A nationwide Biodiversity Education Network was established in 2021 with support from the Ministry of Education and Culture. Universities of Eastern Finland, Helsinki, Jyväskylä, Oulu, Turku and Åbo Akademi are collaborating in this network. Biodiversity education network is the first collaboration network in the theme of biodiversity education in universities.
All networked universities teach biological and other sciences of most relevance to research and education on biodiversity. Each university has specific expertise, and all have cross-cutting issues. Participants have wide knowledge about different ecosystems and species identification, genetic biodiversity and pedagogy.
There is an increasing demand for topical, renewable and demand targeted education, biodiversity education to non-biologists, lifelong learning.
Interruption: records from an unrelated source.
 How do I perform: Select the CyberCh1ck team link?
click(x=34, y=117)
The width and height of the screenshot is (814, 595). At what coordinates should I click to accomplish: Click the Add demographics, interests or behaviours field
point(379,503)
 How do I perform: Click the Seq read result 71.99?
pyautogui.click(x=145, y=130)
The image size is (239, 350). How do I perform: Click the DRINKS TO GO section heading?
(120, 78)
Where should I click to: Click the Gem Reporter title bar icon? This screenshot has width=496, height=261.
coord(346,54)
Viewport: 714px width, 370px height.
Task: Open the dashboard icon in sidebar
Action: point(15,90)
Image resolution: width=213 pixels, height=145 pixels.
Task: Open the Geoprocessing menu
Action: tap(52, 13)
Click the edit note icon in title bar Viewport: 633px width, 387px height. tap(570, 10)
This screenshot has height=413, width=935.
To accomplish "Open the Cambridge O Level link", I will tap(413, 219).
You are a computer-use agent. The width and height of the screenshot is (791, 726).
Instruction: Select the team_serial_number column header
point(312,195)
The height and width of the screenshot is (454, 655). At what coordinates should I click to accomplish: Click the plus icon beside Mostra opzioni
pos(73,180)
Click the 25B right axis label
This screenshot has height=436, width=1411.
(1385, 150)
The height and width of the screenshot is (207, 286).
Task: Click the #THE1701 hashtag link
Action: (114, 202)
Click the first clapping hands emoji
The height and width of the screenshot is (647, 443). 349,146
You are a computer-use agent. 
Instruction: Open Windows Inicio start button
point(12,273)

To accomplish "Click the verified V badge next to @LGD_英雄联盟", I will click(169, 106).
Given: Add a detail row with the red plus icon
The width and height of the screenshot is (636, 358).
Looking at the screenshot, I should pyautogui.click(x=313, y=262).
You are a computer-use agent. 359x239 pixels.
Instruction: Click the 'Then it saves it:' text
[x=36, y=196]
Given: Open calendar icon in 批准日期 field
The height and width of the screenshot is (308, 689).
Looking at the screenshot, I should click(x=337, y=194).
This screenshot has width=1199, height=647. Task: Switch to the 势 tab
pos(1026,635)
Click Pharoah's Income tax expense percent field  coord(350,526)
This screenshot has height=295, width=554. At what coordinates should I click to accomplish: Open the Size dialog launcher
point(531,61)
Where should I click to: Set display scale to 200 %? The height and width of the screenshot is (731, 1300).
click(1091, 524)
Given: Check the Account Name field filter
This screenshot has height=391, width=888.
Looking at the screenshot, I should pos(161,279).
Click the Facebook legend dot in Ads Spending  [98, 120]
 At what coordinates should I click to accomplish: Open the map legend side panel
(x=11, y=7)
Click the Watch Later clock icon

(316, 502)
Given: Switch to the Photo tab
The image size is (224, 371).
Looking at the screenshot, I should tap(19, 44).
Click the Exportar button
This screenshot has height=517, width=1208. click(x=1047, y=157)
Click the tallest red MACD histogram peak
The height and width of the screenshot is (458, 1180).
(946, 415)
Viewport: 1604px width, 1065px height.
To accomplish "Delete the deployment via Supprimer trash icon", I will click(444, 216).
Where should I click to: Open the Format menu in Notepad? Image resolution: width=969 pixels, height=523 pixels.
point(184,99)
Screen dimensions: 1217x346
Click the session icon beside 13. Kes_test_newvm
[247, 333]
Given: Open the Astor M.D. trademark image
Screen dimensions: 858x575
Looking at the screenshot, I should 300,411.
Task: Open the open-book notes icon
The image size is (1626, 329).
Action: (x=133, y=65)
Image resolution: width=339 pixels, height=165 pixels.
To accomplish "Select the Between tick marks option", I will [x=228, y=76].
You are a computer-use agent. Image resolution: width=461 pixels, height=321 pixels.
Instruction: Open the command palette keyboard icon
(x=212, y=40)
Each university sees opportunities for pooling resources, sharing expertise, improving student and teacher mobility, as well as building multistakeholder partnerships in education.
The network negotiated a cooperation agreement across all university for a smooth credit transfer for the courses of additional value to students across the network. Through this, co-operating universities bring expertise from their areas of strengths and strategic objectives for the use of the entire network. By end of 2022, the agreement listed 20 shared courses of total 67 ETCS. Most of them are online and hybrid courses, some are field courses. Based on identified blind spots Biodiversity education network initiated work on developing novel or enhancing existing courses in virtual learning environments. It also broadened open teaching and lifelong learning through collaboration with Open University. Through the Biodiversity education network, students have a possibility to study biodiversity-related courses from other universities.
The courses are targeted mainly at students studying biology, environmental sciences, geography or agriculture and forestry but there are also courses suitable for all disciplines. These courses offer a good possibility to deepen one’s understanding of biodiversity loss and biodiversity protection.
The current model of the network is sufficiently flexible to allow accepting new partners, supporting collaboration with other educational institutions and non-academic partners, and quick response to further funding opportunities.